堅物騎士団長から妻に娶りたいと迫られた変装令嬢は今日もその役を演じます
 そしてこっちのパーティの参加者は、王宮でパーティが開かれていることを知っており、そちらの警備に人が駆り出されているから、街中の警備も薄れるだろうと思っていたようだ。
 このパーティの他の参加者の中にも、少し羽目を外した者もいるとかいないとか。

「こっちの騎士団からの情報ですよ。招待状を準備してくれたのも、こっちですから。まあ、多分、というか絶対。あっちの騎士団とこっちの騎士団は繋がっているんでしょうけどね。
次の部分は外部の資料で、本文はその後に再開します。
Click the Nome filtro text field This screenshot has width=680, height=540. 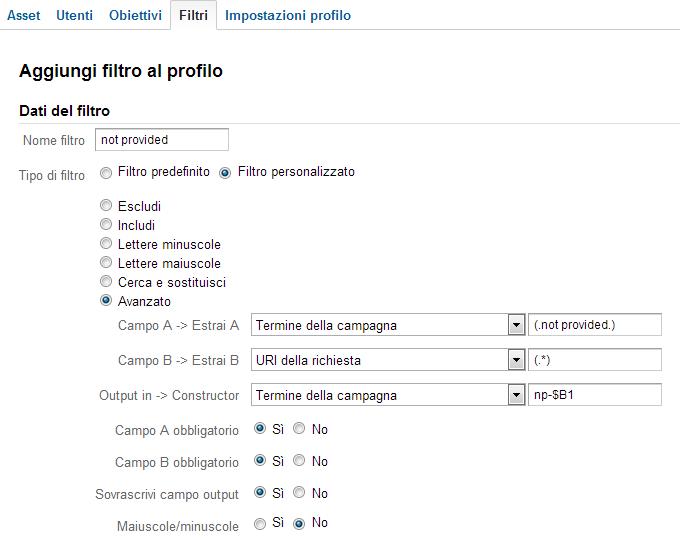(161, 140)
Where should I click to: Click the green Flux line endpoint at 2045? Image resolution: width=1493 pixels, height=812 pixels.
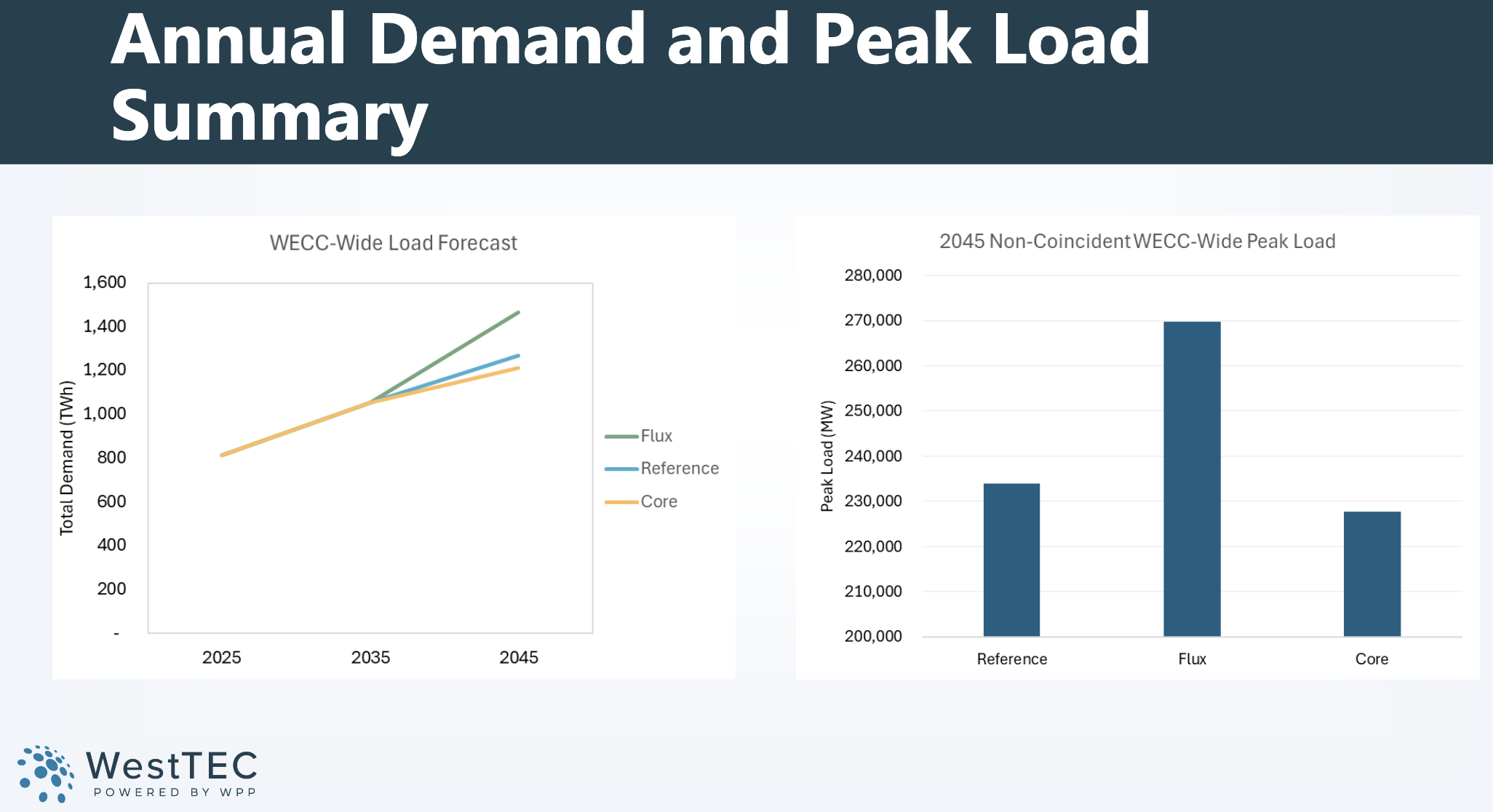[517, 313]
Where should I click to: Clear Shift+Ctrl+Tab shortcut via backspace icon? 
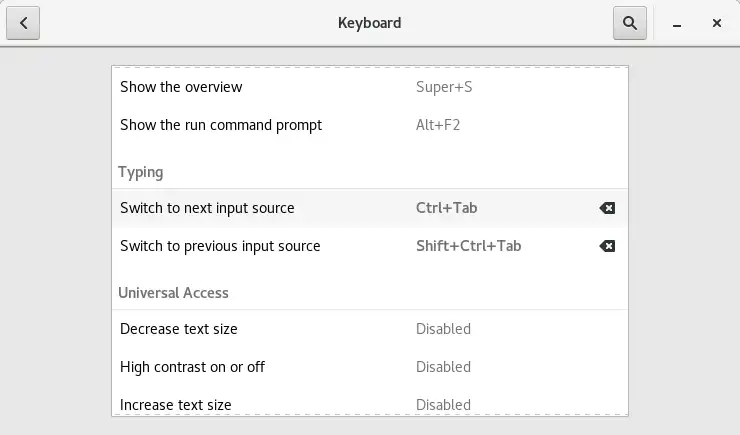[607, 246]
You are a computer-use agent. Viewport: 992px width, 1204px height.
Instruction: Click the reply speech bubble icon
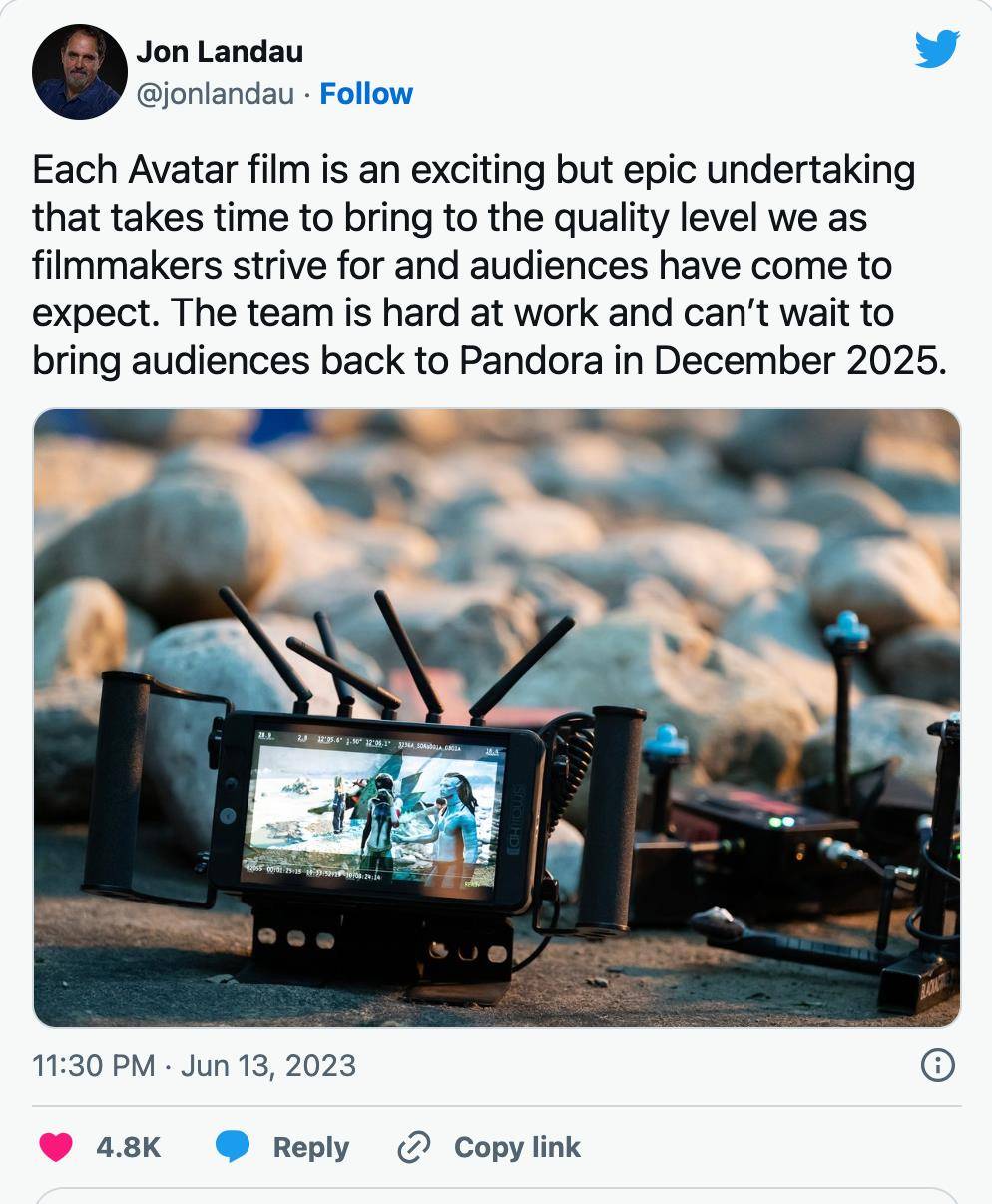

僕たちの知らないところで、情報の交換はされていたんでしょうね」
 腕を組んだまま、ドミニクはまた、はぁと息を吐いた。

「まあ、私も少しはこっちの情報を聞いてはいたな。実際に、ショーンに相談してエレンに潜入調査を頼みたいとお願いはしていたからな」
 自分で責任を負うかのようにジルベルトが答える。

「ジル様。私が潜入したのは、ここだけではありませんよ? むしろ、今日、このパーティに潜入するように言われたことの方が初耳でしたから」

「なんだって」
 と、エレオノーラの告白に、男二人が声を揃えて言った。